Though Victoria’s Secret haswas the definitive lingerie store for many women over decades, an investigation has uncovered that the two men who presided over the company spearheaded a culture of misogyny, bullying, and harassment.
The New York Times confirmed this through interviews with over 30 current and former executives, employees, contractors, and models, as well as court filings and other documents.
Ed Razek, the chief marketing officer of Victoria’s Secret parent company, L Brands, was the reason for continuous complaints of misconduct. He tried to kiss models, have them sit on his lap, and even touched one’s crotch before the 2018 Victoria’s Secret fashion show. Executives said they informed Leslie Wexner—the billionaire founder and chief executive of L Brands—about Razek’s behavior. Some women who complained faced retribution.
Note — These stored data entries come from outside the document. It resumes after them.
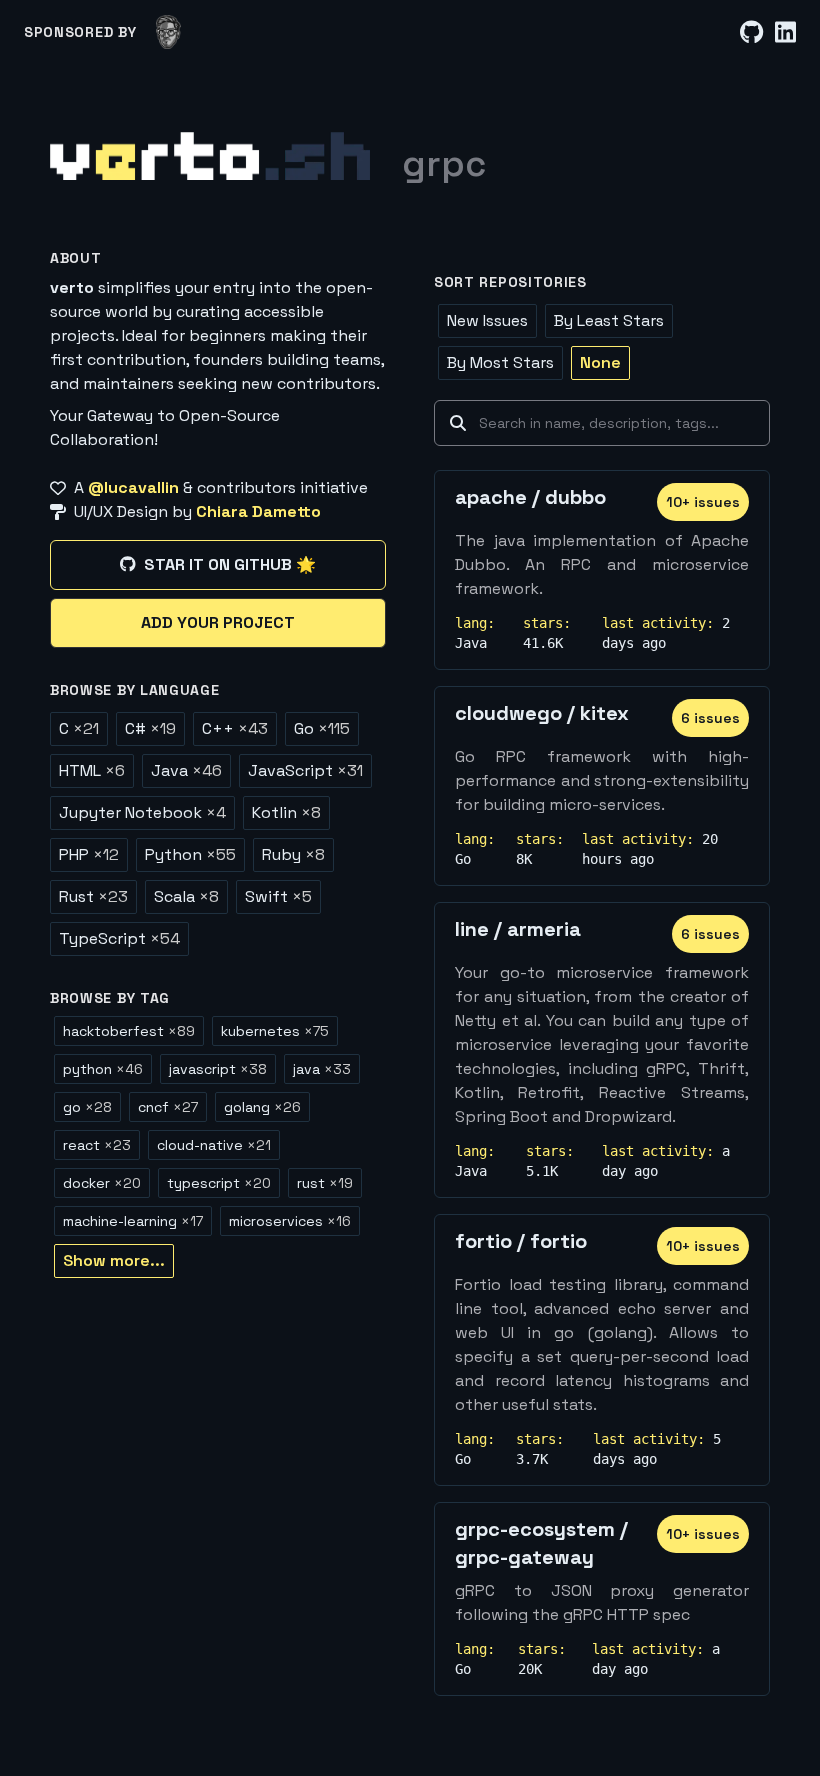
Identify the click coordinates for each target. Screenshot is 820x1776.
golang (262, 1107)
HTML (92, 770)
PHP (89, 854)
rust (325, 1183)
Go (322, 728)
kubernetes (275, 1031)
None (600, 362)
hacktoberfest (129, 1031)
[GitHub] (751, 32)
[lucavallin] (168, 32)
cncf (168, 1107)
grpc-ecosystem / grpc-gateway (541, 1543)
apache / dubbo (530, 497)
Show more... (114, 1260)
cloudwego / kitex (542, 713)
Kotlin (286, 812)
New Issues (487, 320)
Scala (186, 896)
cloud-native (214, 1145)
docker (102, 1183)
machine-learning (133, 1221)
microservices (290, 1221)
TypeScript (119, 938)
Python (190, 854)
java (322, 1069)
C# (150, 728)
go (87, 1107)
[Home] (210, 156)
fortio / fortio (521, 1241)
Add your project (218, 622)
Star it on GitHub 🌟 (230, 564)
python (103, 1069)
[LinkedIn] (785, 32)
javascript (218, 1069)
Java (186, 770)
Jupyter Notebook (142, 812)
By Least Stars (609, 320)
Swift (278, 896)
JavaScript (305, 770)
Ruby (293, 854)
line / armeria (518, 929)
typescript (219, 1183)
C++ (235, 728)
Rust (93, 896)
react (97, 1145)
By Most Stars (500, 362)
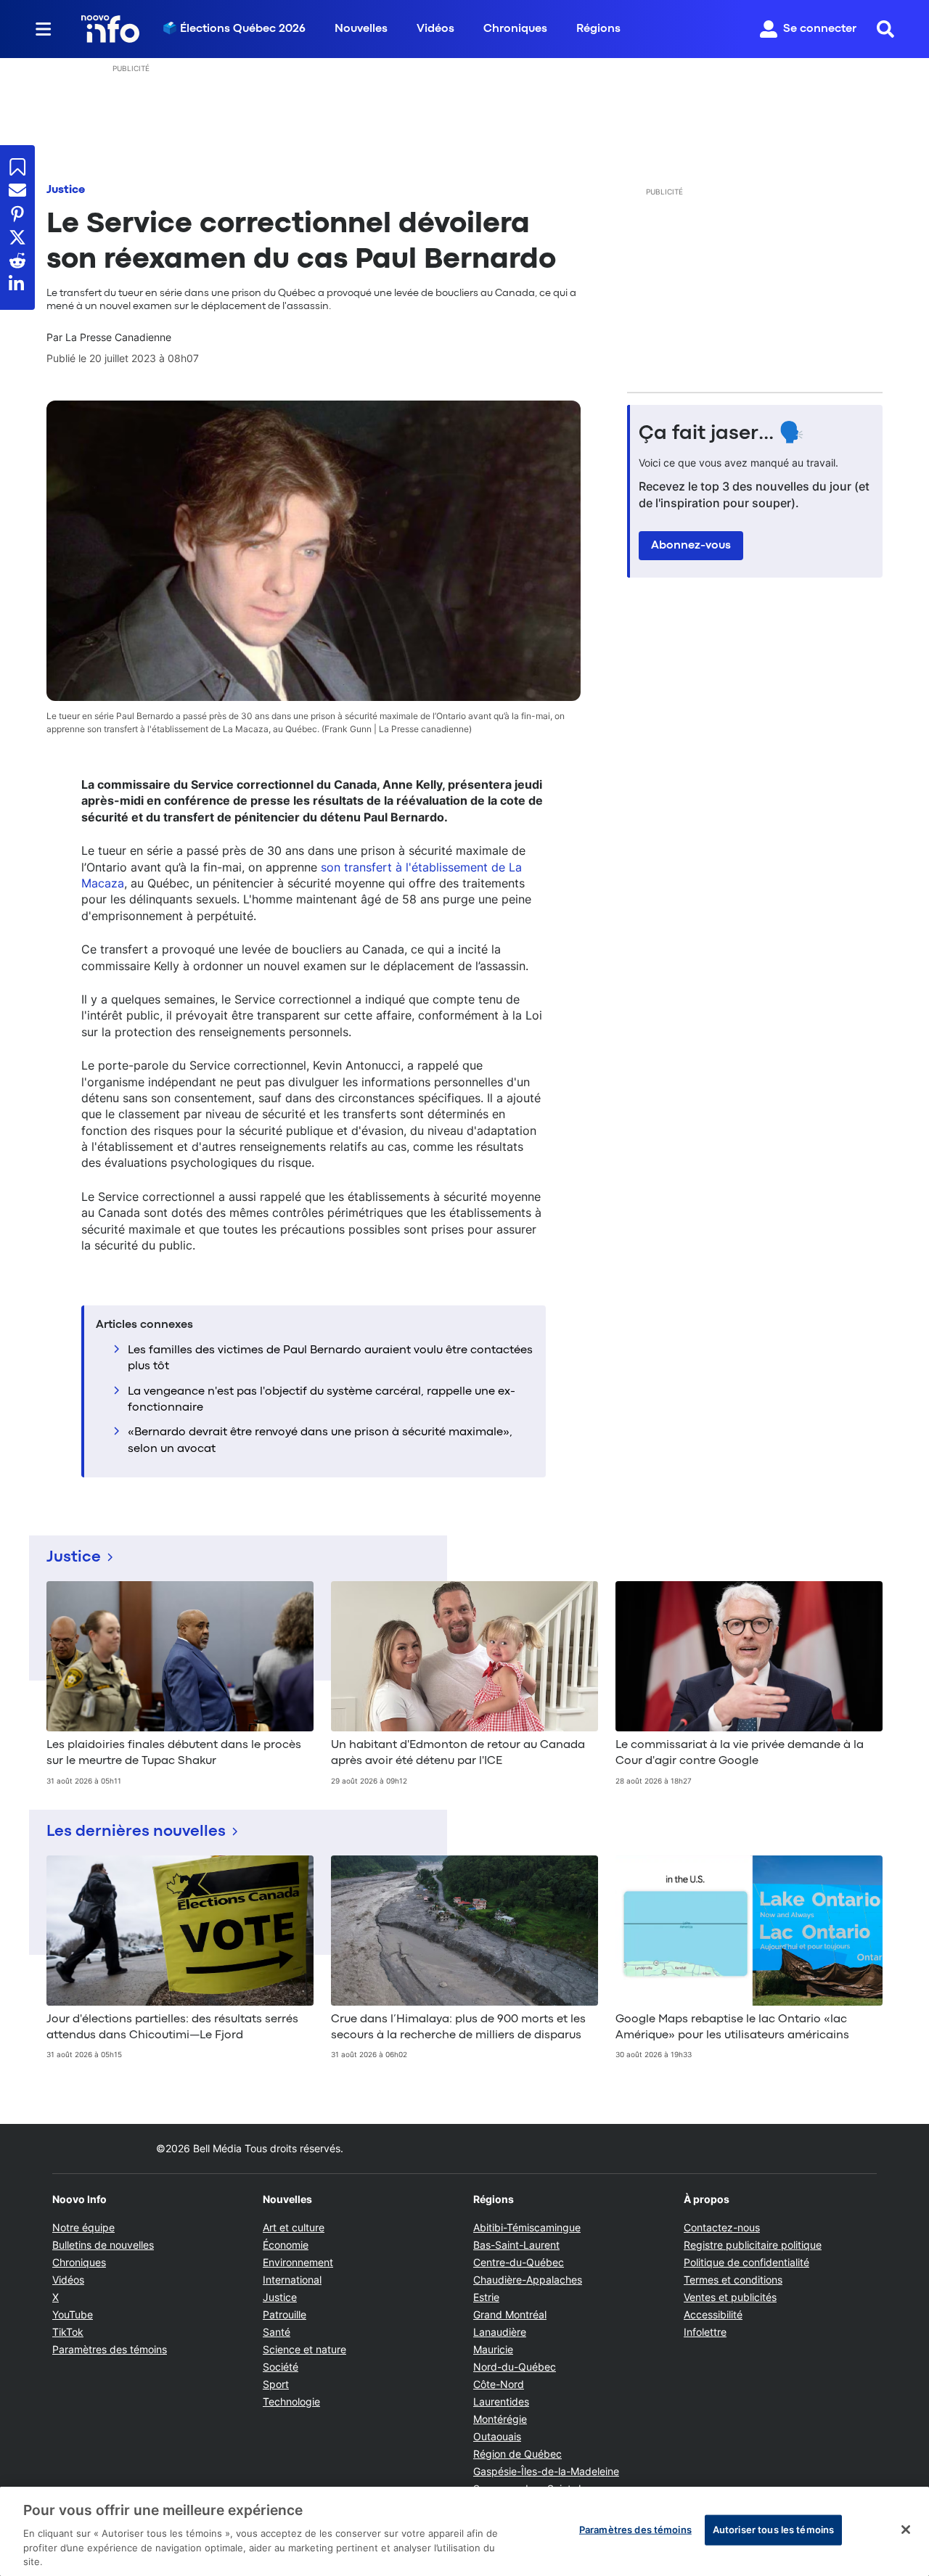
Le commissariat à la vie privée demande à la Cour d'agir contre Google (739, 1753)
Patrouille (284, 2314)
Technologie (291, 2401)
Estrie (486, 2297)
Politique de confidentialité (746, 2262)
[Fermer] (906, 2530)
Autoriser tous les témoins (773, 2529)
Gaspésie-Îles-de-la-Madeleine (546, 2471)
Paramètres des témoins (109, 2349)
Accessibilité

“What was most alarming to me, as someone who was always raised as an independent woman, was just how ingrained this behavior was,” Casey Crowe Taylor, a former public relations employee at Victoria’s Secret, told the Times. She had witnessed Mr. Razek’s conduct. “This abuse was just laughed off and accepted as normal. It was almost like brainwashing. And anyone who tried to do anything about it wasn’t just ignored. They were punished.”
The interviews with the models and employees furthered the idea that the company was in trouble, especially after Wexner’s ties to financier and sex criminal Jeffrey Epstein became public. Epstein managed Wexner’s fortune, sometimes baiting women by pretending to be a recruiter for Victoria’s Secret models. Epstein allegedly committed suicide in jail last August while facing federal sex-trafficking charges.
The company has been going through some changes. Victoria’s Secret has been closing stores. Shares of L Brands have declined more than 75 percent from their 2015 peak. The annual Victoria’s Secret fashion show has also been canceled after almost 20 years on network TV. Razek resigned from his position with L Brands last August—and Wexner is looking to retire and sell the lingerie company.
In a statement, Tammy Roberts Myers, a spokeswoman for L Brands, told the Times that the company “is intensely focused” on corporate governance, workplace, and compliance practices and that it had “made significant strides.”
“We regret any instance where we did not achieve this objective and are fully committed to continuous improvement and complete accountability,” she said. The statement didn’t refute the Times’ reporting.
Mr. Razek said in an email: “The accusations in this reporting are categorically untrue, misconstrued or taken out of context. I’ve been fortunate to work with countless, world-class models and gifted professionals and take great pride in the mutual respect we have for each other.” He refused to address a detailed list of allegations.